Over the past few months, Indian courts have surprisingly delivered speedy judgements in several human trafficking cases.
This includes sentencing traffickers to life in jail, denying bail to a suspect facing charges, and ordering compensation to be paid to a trafficking victim even though her trial was ongoing.
In a country where the vast majority of trafficking cases stall — or never make it to court at all — the new speed of the judiciary is raising hopes for some trafficking survivors.
“The judiciary is paving the way for a better shot at justice for survivors,” said Saji Philip of the anti-trafficking NGO International Justice Mission.
Thomson Reuters Foundation reports:
This month, judges Ravi Krishan Kapur and Joymalya Bagchi of the Calcutta High Court, in West Bengal state, cancelled the bail of a hotel owner who said she was unaware of trafficked girls and women being sexually exploited on the premises.
In their order, the judges acknowledged that the “menace of trafficking of women and minors had assumed alarming proportions,” and excoriated police for failing to take action.
In March, two brothel owners were jailed for life for the trafficking, rape and sexual abuse of children in Gaya in the eastern state of Bihar – a rare sentence in such cases.
In another case this month, the Calcutta High Court said it would be “gross inhumanity” to delay compensation for a trafficking survivor, and ordered state authorities to pay up within 10 days even though her trial was not over.
Prodipto Ganguly, a public prosecutor in West Bengal — which has the highest number of trafficking cases of any Indian state — applauded the recent landmark judgements, but cautioned that justice remains elusive for most victims.
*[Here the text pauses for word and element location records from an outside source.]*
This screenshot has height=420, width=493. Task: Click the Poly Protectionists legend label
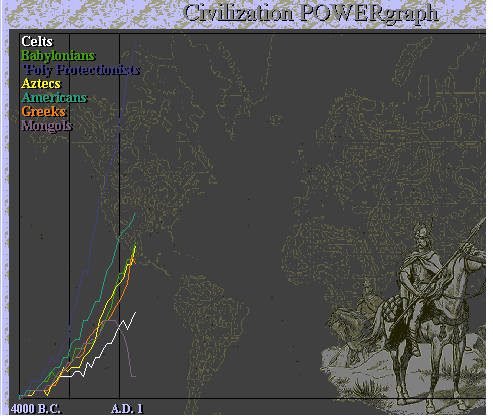pos(81,70)
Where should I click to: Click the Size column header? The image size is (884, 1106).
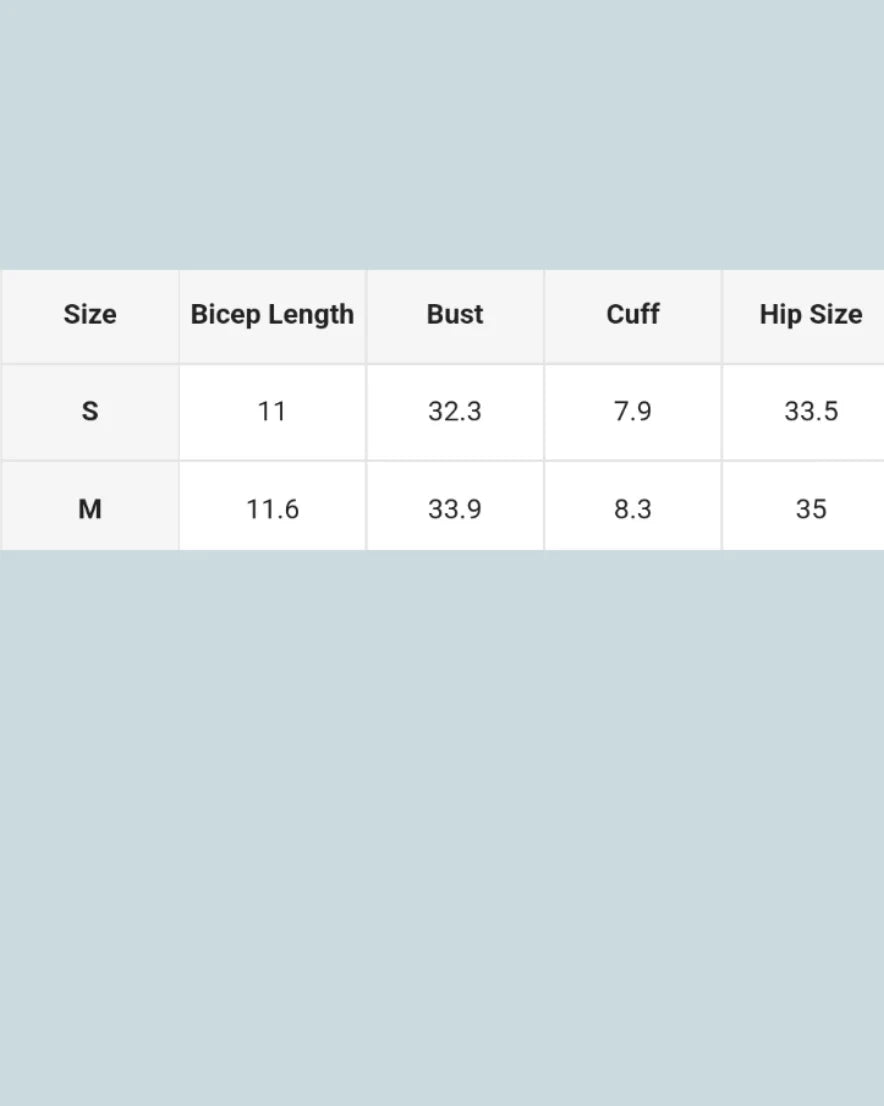pyautogui.click(x=90, y=314)
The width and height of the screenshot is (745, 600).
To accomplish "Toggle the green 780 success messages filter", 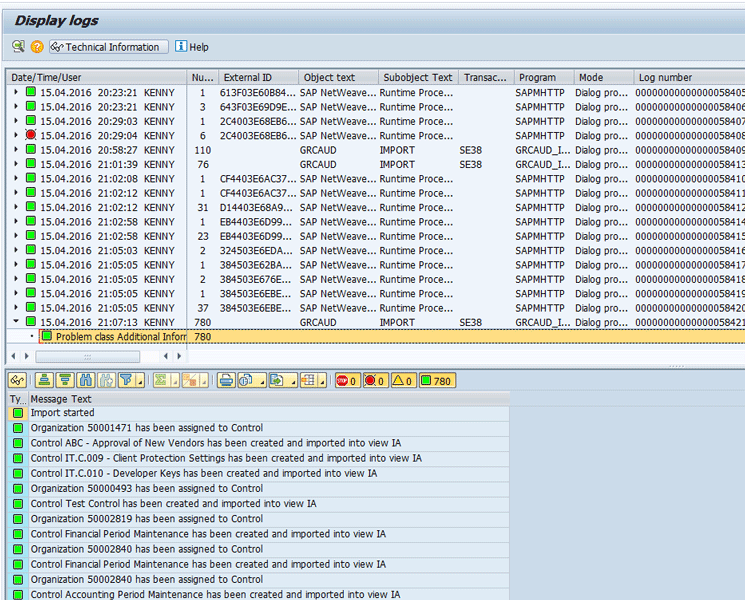I will 436,381.
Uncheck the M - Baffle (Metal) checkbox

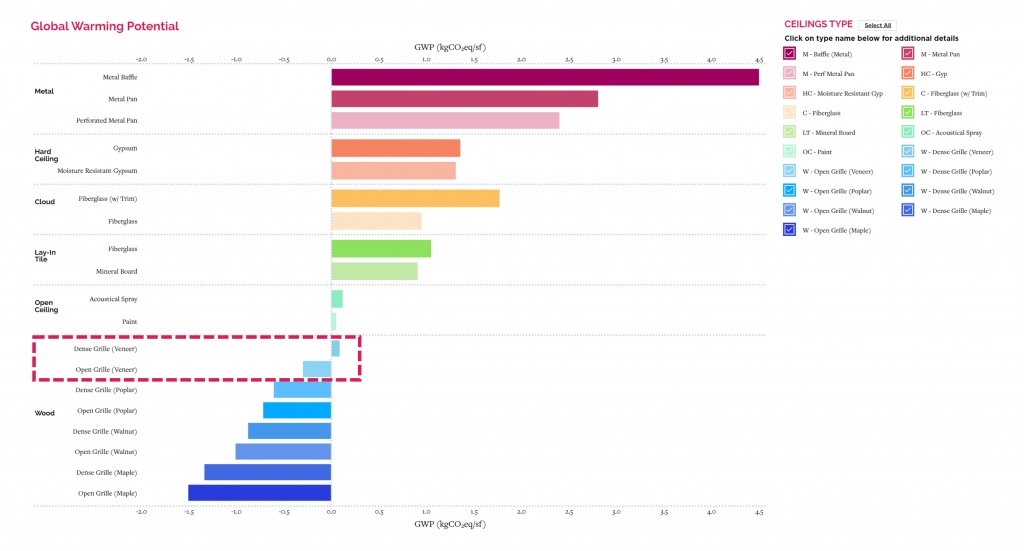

“The accused often get bail easily, victims are threatened and forced to change their testimonies and this makes getting a conviction difficult,” he said.
Sarfaraz Ahmed Khan, author of Sex Trafficking and the Law, also pointed out that the victims who recently won their cases were all supported by advocacy groups.
“In all other cases, the victim is an outsider in the judicial process, unaware and often revictimized,” he said.
“These verdicts give us confidence but they are 0.1 percent of the total cases.”